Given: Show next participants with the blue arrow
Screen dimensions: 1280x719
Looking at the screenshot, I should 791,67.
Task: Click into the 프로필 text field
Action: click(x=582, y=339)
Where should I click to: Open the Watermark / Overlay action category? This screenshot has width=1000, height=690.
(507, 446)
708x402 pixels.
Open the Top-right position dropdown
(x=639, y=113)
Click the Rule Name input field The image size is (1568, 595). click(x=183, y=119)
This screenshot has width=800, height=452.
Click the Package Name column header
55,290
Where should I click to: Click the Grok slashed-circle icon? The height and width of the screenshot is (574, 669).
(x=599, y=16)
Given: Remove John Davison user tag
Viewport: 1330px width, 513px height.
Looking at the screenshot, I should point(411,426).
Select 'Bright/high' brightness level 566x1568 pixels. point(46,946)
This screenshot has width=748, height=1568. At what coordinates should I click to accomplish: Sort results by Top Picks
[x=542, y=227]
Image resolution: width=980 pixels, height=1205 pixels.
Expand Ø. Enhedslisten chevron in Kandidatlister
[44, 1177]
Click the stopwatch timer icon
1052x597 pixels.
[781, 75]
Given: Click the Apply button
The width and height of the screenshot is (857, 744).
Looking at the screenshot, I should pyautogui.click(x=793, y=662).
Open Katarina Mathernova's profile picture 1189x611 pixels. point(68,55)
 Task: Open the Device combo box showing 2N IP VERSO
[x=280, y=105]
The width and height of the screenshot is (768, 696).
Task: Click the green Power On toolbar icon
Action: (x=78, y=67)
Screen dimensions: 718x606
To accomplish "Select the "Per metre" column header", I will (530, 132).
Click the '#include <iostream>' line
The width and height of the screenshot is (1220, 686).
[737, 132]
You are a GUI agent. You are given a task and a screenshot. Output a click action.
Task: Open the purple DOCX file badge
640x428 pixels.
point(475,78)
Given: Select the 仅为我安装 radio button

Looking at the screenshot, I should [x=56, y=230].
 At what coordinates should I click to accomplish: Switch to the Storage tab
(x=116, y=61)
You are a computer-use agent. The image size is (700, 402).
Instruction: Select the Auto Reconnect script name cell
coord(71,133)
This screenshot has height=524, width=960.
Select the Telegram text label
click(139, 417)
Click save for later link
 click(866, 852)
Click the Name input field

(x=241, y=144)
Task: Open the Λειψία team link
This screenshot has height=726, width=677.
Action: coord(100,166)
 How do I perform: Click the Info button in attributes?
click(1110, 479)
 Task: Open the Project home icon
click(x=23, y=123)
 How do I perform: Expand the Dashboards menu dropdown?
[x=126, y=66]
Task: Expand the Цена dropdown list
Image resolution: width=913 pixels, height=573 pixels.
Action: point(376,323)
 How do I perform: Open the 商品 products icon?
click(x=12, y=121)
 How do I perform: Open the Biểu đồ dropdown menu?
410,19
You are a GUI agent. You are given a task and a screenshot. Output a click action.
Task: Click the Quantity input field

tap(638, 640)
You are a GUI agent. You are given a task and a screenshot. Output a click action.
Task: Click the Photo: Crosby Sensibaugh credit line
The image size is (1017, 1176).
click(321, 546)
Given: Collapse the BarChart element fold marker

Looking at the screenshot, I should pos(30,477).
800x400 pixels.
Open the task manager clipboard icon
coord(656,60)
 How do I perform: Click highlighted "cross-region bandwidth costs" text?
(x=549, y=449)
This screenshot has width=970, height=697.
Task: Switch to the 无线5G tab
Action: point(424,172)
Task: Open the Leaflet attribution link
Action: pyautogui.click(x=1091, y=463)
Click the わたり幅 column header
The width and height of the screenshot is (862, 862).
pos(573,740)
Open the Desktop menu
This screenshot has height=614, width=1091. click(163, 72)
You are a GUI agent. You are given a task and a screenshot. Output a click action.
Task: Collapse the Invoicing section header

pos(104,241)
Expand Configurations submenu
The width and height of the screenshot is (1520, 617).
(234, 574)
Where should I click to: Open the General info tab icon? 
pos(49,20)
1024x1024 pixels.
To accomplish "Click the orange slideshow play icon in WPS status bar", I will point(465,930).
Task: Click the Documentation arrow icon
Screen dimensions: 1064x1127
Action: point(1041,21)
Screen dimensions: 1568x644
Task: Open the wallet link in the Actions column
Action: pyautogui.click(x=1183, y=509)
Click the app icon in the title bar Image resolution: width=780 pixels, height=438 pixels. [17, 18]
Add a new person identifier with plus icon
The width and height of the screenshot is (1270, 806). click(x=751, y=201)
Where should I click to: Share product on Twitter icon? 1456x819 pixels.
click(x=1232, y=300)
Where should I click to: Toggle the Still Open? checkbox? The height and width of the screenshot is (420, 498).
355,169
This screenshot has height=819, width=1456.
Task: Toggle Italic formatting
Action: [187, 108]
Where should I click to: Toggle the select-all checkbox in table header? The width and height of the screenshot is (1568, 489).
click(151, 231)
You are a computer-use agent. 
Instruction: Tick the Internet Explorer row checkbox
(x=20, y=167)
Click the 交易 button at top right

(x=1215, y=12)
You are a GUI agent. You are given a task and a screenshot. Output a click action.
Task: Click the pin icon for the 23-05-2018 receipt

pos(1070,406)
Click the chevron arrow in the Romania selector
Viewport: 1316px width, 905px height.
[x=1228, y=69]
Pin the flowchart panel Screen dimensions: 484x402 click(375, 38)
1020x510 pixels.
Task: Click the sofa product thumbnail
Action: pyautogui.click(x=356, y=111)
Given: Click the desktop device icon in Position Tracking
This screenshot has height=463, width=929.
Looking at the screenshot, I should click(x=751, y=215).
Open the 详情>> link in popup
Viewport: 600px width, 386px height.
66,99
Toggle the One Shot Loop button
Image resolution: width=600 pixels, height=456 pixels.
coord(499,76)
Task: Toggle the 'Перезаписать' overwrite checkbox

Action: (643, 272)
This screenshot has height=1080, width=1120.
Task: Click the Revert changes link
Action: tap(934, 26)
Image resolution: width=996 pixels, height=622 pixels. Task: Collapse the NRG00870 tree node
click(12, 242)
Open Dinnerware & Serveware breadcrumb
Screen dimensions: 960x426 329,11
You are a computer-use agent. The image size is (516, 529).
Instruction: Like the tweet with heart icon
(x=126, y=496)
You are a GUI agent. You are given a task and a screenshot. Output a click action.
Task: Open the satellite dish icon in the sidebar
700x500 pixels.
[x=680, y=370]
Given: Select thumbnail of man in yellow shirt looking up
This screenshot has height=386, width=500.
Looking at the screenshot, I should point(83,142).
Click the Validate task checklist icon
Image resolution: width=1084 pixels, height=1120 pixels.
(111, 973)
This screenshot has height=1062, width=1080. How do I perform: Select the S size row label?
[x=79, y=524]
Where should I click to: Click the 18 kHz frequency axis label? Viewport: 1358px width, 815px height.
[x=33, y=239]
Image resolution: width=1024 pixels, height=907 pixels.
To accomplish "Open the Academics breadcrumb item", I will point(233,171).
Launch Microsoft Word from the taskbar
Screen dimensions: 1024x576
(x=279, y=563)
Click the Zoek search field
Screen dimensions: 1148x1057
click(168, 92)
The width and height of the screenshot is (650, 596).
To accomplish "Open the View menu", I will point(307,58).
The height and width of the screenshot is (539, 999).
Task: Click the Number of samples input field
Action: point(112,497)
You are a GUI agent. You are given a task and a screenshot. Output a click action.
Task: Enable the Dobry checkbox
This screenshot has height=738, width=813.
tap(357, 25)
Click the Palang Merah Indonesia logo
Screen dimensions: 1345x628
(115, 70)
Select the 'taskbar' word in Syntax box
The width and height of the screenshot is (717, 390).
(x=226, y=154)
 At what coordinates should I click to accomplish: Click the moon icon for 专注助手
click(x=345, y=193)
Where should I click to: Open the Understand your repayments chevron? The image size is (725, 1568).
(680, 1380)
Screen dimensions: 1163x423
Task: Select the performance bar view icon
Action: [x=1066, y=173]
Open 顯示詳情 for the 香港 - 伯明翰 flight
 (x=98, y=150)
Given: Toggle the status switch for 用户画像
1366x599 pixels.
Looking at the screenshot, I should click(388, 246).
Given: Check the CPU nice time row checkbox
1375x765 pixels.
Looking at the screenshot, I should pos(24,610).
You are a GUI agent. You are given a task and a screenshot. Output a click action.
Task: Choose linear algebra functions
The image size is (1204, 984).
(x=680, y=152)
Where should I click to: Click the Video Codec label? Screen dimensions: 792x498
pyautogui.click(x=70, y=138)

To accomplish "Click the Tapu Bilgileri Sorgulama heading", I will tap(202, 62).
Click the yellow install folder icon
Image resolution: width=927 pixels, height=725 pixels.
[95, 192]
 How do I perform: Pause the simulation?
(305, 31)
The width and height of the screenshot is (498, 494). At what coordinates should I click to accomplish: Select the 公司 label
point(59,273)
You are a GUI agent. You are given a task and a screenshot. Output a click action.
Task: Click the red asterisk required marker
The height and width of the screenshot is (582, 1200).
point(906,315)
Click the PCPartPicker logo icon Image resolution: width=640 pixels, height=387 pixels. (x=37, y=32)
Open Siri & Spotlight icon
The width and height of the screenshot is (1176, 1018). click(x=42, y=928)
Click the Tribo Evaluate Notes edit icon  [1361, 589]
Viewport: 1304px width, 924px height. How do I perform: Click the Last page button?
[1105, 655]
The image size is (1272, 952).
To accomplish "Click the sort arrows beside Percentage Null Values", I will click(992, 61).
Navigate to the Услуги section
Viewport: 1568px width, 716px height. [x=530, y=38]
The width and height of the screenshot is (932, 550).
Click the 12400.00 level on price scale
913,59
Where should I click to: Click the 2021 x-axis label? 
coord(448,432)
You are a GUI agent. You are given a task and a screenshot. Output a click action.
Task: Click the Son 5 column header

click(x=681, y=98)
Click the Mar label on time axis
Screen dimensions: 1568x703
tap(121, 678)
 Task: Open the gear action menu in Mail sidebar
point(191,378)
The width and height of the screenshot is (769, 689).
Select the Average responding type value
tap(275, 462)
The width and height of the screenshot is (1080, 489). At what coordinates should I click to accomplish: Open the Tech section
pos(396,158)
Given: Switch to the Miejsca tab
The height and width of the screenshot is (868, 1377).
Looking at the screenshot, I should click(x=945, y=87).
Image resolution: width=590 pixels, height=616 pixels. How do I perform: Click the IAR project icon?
-=-=-
→ TASK STATEMENT
Reproduce the material above exactly, beginning at its first line and ending with the line that holds "Select 'Bright/high' brightness". Include nothing else.

→ RESULT BELOW
Given: Show next participants with the blue arrow
Screen dimensions: 1280x719
Looking at the screenshot, I should 791,67.
Task: Click into the 프로필 text field
Action: click(x=582, y=339)
Where should I click to: Open the Watermark / Overlay action category? This screenshot has width=1000, height=690.
(507, 446)
708x402 pixels.
Open the Top-right position dropdown
(x=639, y=113)
Click the Rule Name input field The image size is (1568, 595). click(x=183, y=119)
This screenshot has width=800, height=452.
Click the Package Name column header
55,290
Where should I click to: Click the Grok slashed-circle icon? The height and width of the screenshot is (574, 669).
(x=599, y=16)
Given: Remove John Davison user tag
Viewport: 1330px width, 513px height.
Looking at the screenshot, I should point(411,426).
Select 'Bright/high' brightness level 566x1568 pixels. point(46,946)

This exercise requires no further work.